What is required |
List each line of the listing below that contains the string "resolution", with case significant.

Dataset rows |
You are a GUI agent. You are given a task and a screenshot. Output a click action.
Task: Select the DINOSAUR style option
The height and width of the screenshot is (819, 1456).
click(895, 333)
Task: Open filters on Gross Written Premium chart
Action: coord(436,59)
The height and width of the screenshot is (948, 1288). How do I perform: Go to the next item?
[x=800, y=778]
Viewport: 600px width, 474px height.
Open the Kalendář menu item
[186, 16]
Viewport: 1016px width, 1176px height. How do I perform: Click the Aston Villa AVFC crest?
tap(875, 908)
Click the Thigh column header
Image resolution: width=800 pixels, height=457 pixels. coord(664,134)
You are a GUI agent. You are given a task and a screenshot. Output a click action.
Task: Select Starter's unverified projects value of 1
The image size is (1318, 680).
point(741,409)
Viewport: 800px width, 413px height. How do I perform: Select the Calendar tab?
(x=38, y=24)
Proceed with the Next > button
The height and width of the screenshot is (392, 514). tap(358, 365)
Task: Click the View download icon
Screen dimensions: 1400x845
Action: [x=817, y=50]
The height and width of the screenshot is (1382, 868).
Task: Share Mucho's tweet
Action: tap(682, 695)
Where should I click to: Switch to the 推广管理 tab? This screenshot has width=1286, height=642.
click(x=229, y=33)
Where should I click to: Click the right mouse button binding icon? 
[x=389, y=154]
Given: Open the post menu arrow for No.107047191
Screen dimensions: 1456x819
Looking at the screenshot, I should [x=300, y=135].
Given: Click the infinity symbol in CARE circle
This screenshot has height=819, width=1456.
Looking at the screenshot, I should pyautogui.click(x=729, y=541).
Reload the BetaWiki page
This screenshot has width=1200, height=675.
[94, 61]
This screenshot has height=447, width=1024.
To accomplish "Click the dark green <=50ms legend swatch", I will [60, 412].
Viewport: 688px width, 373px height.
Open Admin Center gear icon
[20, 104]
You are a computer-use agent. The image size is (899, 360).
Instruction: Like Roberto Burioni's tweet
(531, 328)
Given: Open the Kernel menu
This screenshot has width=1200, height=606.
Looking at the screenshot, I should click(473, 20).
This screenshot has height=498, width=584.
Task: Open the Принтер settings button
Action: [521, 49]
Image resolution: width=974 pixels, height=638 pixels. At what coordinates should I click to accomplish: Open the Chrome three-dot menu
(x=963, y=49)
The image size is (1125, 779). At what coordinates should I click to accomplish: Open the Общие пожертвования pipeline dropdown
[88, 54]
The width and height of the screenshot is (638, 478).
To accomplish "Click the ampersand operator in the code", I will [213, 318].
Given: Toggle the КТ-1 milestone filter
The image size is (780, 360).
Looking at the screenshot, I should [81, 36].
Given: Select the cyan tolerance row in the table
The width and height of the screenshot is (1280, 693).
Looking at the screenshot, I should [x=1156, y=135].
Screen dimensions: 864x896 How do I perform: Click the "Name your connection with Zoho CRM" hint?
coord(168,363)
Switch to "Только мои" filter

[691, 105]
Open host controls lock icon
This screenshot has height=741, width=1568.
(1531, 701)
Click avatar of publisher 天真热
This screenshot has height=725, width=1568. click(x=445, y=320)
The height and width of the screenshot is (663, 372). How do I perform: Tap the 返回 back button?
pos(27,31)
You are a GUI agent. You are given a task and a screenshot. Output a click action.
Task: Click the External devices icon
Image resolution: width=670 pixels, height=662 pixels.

Full output |
Image resolution: width=800 pixels, height=457 pixels. coord(664,134)
Image resolution: width=974 pixels, height=638 pixels. At what coordinates should I click to accomplish: Open the Chrome three-dot menu
Image resolution: width=670 pixels, height=662 pixels.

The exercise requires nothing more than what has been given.